T29 – Sale campagne
[16/06/2025]
Sale campagne
J’ai découvert Paris à l’âge de 10 ans, au début des années 70. Je n’avais encore jamais vu autant de flots de gens allant en tous sens, aussi vite, sur tant de routes.
J’ai découvert le métro, son odeur, son bruit dans les tunnels, l’éclairage cru des compartiments, ses passagers nombreux, tassés, fatigués, aux costumes élimés, conversant parfois seuls.
Des trottoirs où il fallait ne pas quitter ses pieds des yeux au risque de partir en glissade. Et partout dans Paris des odeurs malsaines, des grilles d’où montait du sous-sol un souffle chaud et nauséabond. Le séjour parisien a duré une semaine et c’est avec soulagement que la petite famille regagna ses vallons meusiens.
Je suis retourné à Paris de nombreuses fois mais je n’ai jamais oublié cette première expérience. J’ai toujours été étonné par la suite que les habitants des grandes couronnes urbaines puissent évoquer la campagne en lui associant une sorte de culture de l’excrément, cela me parait un comble.
Une illustration avec cette petite histoire drôle bien innocente : Un jeune homme de la ville bien habillé observe un homme de la campagne cultiver son potager et notamment déposer un peu de fumier sur ses fraisiers. Il est très étonné et lui demande alors pourquoi il fait cela. « C’est pour que les fraises aient meilleur goût » lui répond le jardinier. Le jeune homme de la ville lui dit alors « c’est curieux, chez moi, je mets du sucre ».
A la campagne plus qu’à la ville parait il, il peut arriver de poser un pied à même la terre. Nos ancêtres travaillant dans les champs souillaient ainsi leurs sabots, que la littérature prétend du coup crottés. Ne sait-on pas faire la différence ?
Un autre terme répandu est celui de « cul-terreux ». Cette fois la terre se voit officiellement reliée au fondement. Pourquoi donc ? Dans celui de bouseux, on comprend que le biotope où s’épanouit l’homme du terroir est la bouse de vache. Cela porte bonheur dit-on.
Parfois une campagne particulièrement éloignée du tumulte des cités se verra qualifiée de « trou du cul du monde ». Et qui n’adhère pas au procès des ruminants des prés réduits à de grossiers appareils digestifs qui dégradent dramatiquement l’atmosphère tellement pure des villes.
A part de grosses concentrations fermières voulues par les seuls hommes, aucune odeur désagréable ne peut choquer à la campagne. Le parfum des foins, de la terre chauffée au soleil, de la plus petite fleur, du vent, même de la pluie, est celui du bonheur de vivre dans un habitat naturel. Le regard condescendant du citadin suffoquant dans sa promiscuité et le triste anonymat des grandes couronnes lui permet sans doute de se valoriser, de le rassurer sur un choix de vie qui le fait peut-être souffrir, mais plus richement codifié que ne le serait celui de l’homme du terroir, si élémentaire et mal dégrossi. Peut-être l’un et l’autre devraient-ils se rencontrer.
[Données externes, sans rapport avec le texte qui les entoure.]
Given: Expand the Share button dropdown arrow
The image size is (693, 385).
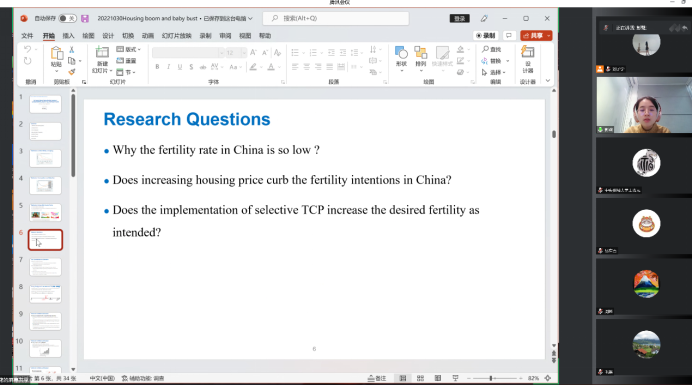Looking at the screenshot, I should click(548, 35).
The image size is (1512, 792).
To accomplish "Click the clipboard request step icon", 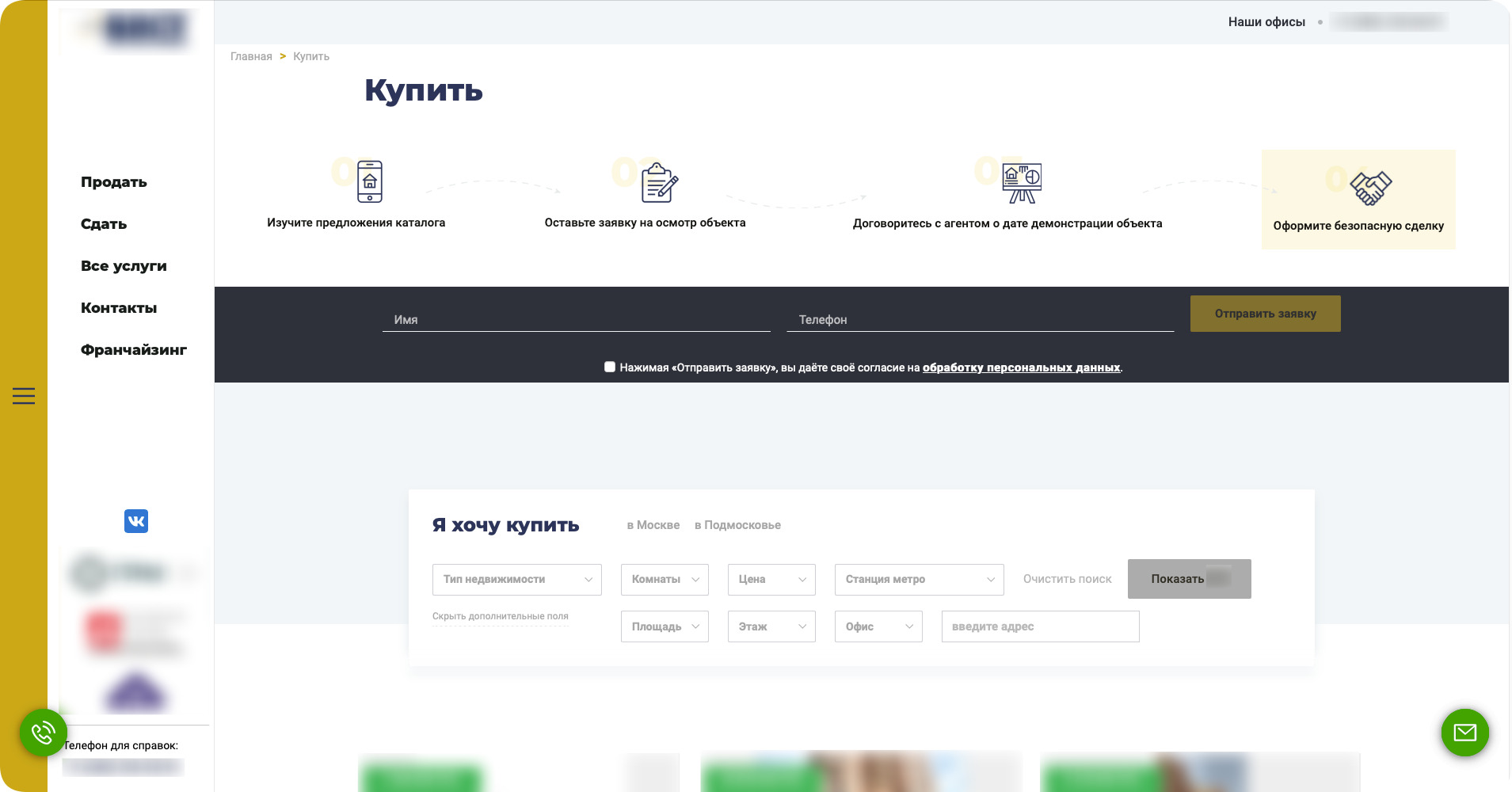I will 659,182.
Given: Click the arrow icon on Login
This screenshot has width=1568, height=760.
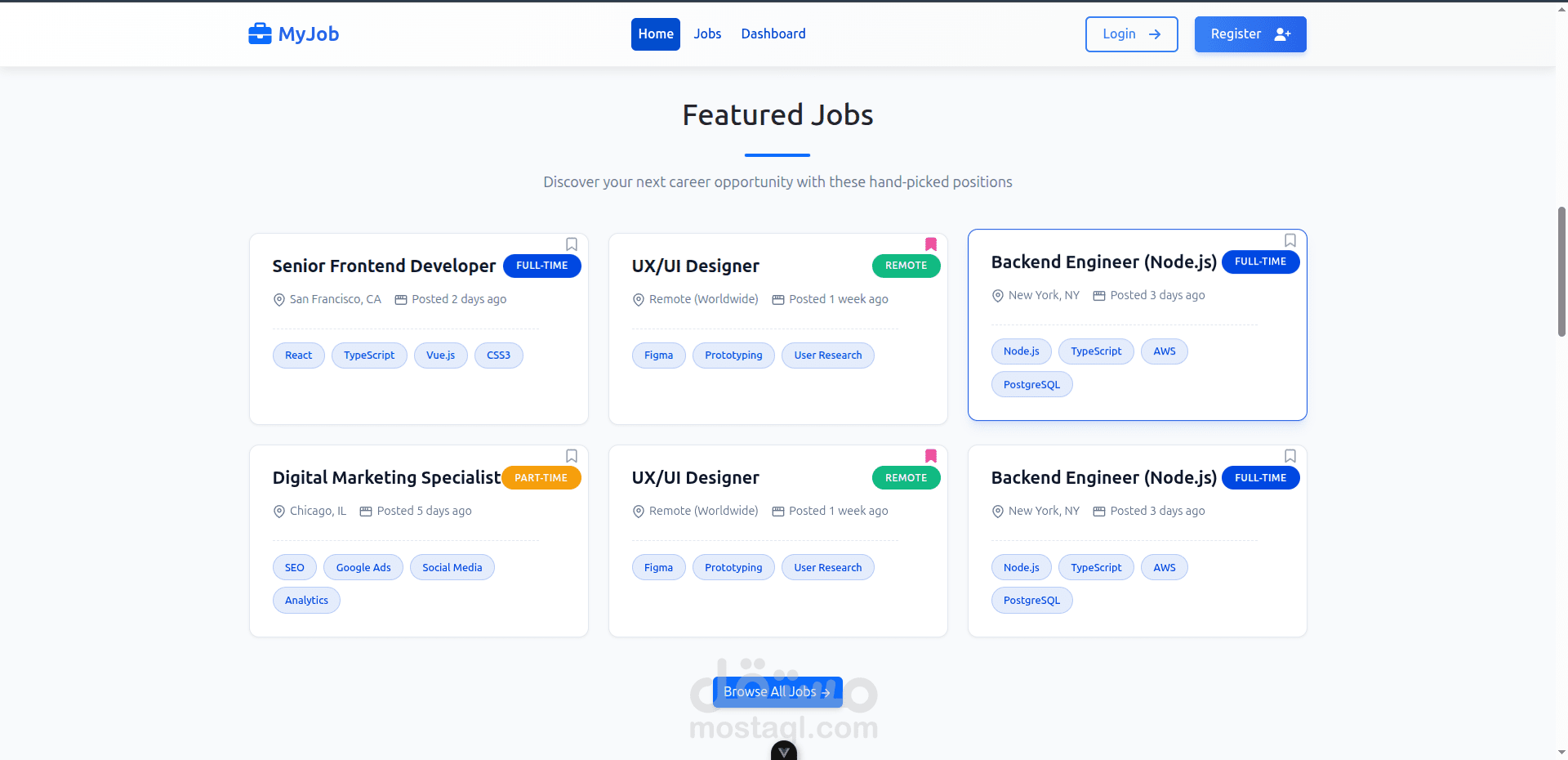Looking at the screenshot, I should click(x=1155, y=34).
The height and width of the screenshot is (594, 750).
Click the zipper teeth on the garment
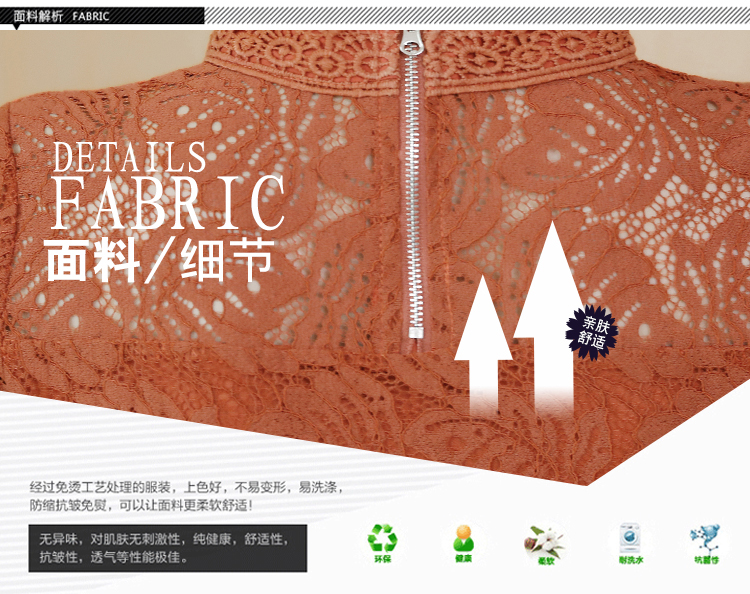coord(410,200)
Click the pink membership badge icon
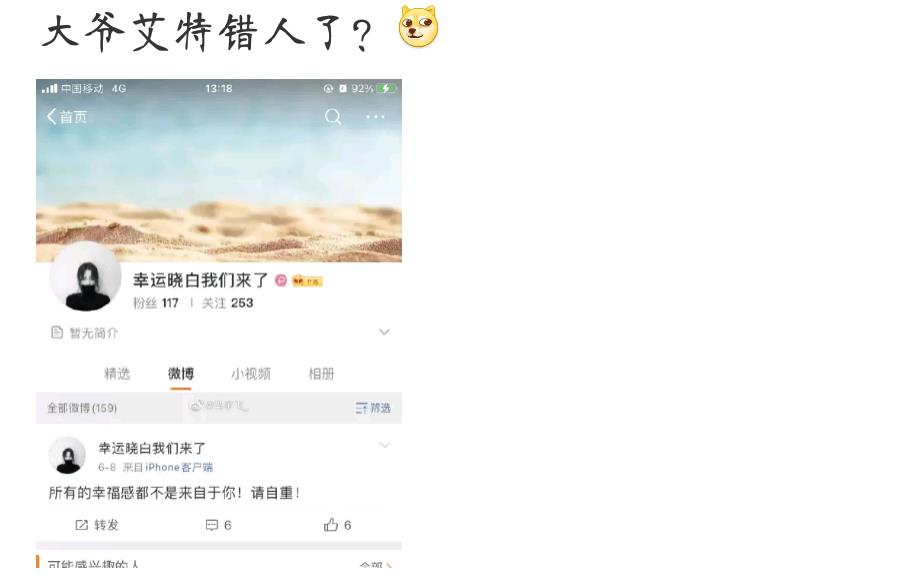Image resolution: width=910 pixels, height=576 pixels. tap(281, 280)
Aujourd’hui les villes se boisent ici et là, les squares fleurissent, les oiseaux montrent le bec. Peut-être que sans son avenir, l’homme aura évolué en une espèce plus adaptée aux fourmilières humaines denses aux principes complexes et mécaniques où l’individu se sera simplifié, entraîné dans une danse sans fin de gestes compliqués inconnus de l’homme du terroir, ce dernier vivant dans une entité territoriale de taille humaine, celle que tous ses ancêtres ont foulée avant lui, où les visages des hommes, femmes, enfants, ancêtres sont bien connus. Un homme toujours complexe dans les codes subtils de la nature intemporelle et ses invisibles courants telluriques.
Je vais m’autoriser deux caricatures, fondées sur mes quelques rencontres avec des parisiens et ceux qu’ils appellent des provinciaux :
Voilà comment le parisien semble se représenter son pays : D’abord une grande capitale, puis une succession de couronnes, de plus en plus profondes, de plus en plus primitives et sauvages.
Voilà comment le provincial semble concevoir son pays : un territoire hexagonal, parsemé de villes grandes et petites, de villages, de collines et de rivières.
Si nombre de parisiens méprisent les gens de la campagne, nombre de provinciaux fuient Paris, qu’ils connaissent bien plus que les parisiens ne connaissent la campagne.